Data for locating words and elements
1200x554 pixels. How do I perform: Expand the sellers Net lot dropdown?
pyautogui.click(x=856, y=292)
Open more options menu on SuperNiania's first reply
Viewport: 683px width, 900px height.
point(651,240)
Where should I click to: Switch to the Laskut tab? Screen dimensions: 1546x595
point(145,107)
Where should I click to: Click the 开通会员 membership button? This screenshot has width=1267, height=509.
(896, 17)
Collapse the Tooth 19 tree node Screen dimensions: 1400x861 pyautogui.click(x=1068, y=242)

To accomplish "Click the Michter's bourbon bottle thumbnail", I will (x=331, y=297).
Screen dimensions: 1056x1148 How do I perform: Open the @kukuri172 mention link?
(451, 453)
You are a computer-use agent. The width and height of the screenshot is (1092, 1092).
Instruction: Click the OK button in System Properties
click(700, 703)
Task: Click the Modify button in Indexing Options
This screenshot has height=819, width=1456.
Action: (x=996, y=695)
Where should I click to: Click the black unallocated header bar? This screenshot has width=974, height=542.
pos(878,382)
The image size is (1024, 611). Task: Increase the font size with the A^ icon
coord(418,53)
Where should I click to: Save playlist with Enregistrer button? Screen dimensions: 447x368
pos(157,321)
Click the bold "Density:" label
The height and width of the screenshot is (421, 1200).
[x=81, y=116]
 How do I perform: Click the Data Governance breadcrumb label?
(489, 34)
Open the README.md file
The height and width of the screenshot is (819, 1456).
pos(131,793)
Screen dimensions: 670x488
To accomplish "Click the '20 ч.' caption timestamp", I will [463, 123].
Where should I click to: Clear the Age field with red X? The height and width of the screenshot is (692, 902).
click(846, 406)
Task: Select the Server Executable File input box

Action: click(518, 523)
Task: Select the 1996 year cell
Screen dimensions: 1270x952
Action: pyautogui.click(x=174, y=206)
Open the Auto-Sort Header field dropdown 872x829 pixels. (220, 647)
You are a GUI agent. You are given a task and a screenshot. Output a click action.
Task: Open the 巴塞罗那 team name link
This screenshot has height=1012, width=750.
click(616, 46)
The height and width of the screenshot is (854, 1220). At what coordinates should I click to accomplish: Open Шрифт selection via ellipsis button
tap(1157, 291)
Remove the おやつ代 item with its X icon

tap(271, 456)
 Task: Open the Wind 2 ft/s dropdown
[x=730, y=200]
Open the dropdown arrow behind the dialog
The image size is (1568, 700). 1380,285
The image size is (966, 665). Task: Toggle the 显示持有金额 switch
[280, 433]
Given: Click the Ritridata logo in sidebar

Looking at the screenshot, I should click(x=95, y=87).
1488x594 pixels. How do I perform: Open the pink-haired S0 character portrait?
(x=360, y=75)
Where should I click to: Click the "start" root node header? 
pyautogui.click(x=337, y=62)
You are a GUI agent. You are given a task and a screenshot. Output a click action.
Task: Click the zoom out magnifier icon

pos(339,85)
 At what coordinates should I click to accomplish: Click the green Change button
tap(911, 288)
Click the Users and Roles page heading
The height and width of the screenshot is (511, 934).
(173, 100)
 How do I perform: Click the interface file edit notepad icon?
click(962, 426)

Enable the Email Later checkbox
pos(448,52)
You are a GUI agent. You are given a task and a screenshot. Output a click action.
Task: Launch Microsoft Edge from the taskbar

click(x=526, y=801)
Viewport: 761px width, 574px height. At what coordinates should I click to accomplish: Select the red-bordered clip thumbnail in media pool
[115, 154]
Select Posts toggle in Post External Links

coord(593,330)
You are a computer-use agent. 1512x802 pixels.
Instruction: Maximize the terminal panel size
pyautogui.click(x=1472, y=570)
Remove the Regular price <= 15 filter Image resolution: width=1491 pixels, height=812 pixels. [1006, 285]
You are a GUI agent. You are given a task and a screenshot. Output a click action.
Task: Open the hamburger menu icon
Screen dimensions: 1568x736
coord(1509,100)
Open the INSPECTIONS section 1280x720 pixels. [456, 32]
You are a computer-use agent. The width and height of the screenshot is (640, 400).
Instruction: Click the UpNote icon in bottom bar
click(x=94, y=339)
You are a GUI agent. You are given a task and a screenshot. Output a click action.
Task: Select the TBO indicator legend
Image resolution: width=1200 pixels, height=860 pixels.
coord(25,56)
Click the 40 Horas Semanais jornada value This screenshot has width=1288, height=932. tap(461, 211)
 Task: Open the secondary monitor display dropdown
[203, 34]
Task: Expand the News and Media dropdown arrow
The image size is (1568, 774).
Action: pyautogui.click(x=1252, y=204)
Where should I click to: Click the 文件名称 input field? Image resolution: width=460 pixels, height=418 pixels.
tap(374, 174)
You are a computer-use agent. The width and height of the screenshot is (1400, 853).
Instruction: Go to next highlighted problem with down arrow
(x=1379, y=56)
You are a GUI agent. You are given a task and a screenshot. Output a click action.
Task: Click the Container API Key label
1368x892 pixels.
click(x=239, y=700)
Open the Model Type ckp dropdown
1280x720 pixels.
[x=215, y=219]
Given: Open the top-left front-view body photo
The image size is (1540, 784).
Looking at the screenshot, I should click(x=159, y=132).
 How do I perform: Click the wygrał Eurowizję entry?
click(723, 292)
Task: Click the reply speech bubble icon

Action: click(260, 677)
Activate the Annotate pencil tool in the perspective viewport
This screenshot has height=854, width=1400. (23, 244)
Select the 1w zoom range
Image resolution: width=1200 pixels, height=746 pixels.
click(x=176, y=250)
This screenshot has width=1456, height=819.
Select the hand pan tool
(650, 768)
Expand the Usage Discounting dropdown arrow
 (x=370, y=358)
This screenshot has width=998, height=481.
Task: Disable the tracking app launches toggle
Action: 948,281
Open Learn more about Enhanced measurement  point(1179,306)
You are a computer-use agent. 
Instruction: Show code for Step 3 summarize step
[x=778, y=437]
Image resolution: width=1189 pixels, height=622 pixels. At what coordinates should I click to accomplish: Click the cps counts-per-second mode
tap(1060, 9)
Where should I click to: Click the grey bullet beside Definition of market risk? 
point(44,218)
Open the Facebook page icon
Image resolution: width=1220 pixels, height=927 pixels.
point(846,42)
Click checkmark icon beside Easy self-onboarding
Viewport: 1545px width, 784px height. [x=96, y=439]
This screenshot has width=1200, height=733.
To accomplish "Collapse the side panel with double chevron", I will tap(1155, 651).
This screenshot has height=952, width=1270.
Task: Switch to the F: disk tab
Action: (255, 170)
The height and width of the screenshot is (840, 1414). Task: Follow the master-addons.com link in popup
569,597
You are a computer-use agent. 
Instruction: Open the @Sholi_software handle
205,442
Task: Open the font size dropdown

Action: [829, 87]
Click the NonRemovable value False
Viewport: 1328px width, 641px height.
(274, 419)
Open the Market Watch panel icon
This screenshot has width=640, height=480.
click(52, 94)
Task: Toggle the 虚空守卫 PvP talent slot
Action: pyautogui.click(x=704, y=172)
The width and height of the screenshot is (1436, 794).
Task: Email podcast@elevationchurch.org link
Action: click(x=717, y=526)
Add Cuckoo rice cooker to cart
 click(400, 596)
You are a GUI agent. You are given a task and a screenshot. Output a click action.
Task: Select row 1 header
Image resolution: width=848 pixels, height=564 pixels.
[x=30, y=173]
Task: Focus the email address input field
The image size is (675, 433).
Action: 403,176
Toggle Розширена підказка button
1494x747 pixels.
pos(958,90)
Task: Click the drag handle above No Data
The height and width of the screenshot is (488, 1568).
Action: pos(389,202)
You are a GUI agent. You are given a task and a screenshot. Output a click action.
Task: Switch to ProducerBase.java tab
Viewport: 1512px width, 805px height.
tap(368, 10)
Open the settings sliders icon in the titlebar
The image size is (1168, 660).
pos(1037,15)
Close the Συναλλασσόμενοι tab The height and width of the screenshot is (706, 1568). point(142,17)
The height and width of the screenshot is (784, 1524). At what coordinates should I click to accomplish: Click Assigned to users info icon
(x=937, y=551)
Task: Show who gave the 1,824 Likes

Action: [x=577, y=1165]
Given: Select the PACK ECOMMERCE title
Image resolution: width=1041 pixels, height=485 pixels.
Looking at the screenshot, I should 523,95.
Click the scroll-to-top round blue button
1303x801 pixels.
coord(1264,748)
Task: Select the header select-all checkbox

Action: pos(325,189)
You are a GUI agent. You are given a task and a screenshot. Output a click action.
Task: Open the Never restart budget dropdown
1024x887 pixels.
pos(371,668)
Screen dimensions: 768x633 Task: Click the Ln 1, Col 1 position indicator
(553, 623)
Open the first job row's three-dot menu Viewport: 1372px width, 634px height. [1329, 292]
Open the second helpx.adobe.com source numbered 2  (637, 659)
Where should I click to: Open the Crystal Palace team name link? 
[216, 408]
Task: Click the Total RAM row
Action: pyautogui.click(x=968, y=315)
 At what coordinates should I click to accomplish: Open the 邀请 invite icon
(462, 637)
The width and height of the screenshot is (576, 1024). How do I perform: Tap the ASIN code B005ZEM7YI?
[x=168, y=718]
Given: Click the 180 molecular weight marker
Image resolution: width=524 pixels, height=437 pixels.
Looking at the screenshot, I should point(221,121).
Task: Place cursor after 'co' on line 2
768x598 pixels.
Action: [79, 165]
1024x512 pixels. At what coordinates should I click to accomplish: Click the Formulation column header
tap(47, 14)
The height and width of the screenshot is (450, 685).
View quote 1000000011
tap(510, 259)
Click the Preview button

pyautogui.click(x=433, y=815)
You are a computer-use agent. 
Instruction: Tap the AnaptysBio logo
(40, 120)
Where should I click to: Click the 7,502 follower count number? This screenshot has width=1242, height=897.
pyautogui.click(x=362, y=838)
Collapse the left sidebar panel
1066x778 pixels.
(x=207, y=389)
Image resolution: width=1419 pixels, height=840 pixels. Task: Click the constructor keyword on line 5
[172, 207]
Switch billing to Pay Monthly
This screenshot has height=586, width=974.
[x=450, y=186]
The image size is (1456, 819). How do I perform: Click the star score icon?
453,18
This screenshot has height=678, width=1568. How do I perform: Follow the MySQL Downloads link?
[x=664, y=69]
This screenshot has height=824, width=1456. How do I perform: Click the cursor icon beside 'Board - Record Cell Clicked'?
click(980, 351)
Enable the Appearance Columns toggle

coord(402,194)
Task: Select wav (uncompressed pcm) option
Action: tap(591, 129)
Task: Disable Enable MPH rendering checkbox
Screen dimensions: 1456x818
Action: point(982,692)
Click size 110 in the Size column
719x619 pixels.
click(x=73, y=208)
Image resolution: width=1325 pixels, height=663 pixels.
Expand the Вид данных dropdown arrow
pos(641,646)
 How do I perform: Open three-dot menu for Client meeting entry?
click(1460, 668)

■ **WHAT TO WORK ON**: Copy out the stretch of data from the line containing "The height and width of the screenshot is (450, 685)." through the end, word for word.

■ **FINAL ANSWER**:
The height and width of the screenshot is (450, 685).
View quote 1000000011
tap(510, 259)
Click the Preview button

pyautogui.click(x=433, y=815)
You are a computer-use agent. 
Instruction: Tap the AnaptysBio logo
(40, 120)
Where should I click to: Click the 7,502 follower count number? This screenshot has width=1242, height=897.
pyautogui.click(x=362, y=838)
Collapse the left sidebar panel
1066x778 pixels.
(x=207, y=389)
Image resolution: width=1419 pixels, height=840 pixels. Task: Click the constructor keyword on line 5
[172, 207]
Switch billing to Pay Monthly
This screenshot has height=586, width=974.
[x=450, y=186]
The image size is (1456, 819). How do I perform: Click the star score icon?
453,18
This screenshot has height=678, width=1568. How do I perform: Follow the MySQL Downloads link?
[x=664, y=69]
This screenshot has height=824, width=1456. How do I perform: Click the cursor icon beside 'Board - Record Cell Clicked'?
click(980, 351)
Enable the Appearance Columns toggle

coord(402,194)
Task: Select wav (uncompressed pcm) option
Action: tap(591, 129)
Task: Disable Enable MPH rendering checkbox
Screen dimensions: 1456x818
Action: point(982,692)
Click size 110 in the Size column
719x619 pixels.
click(x=73, y=208)
Image resolution: width=1325 pixels, height=663 pixels.
Expand the Вид данных dropdown arrow
pos(641,646)
 How do I perform: Open three-dot menu for Client meeting entry?
click(1460, 668)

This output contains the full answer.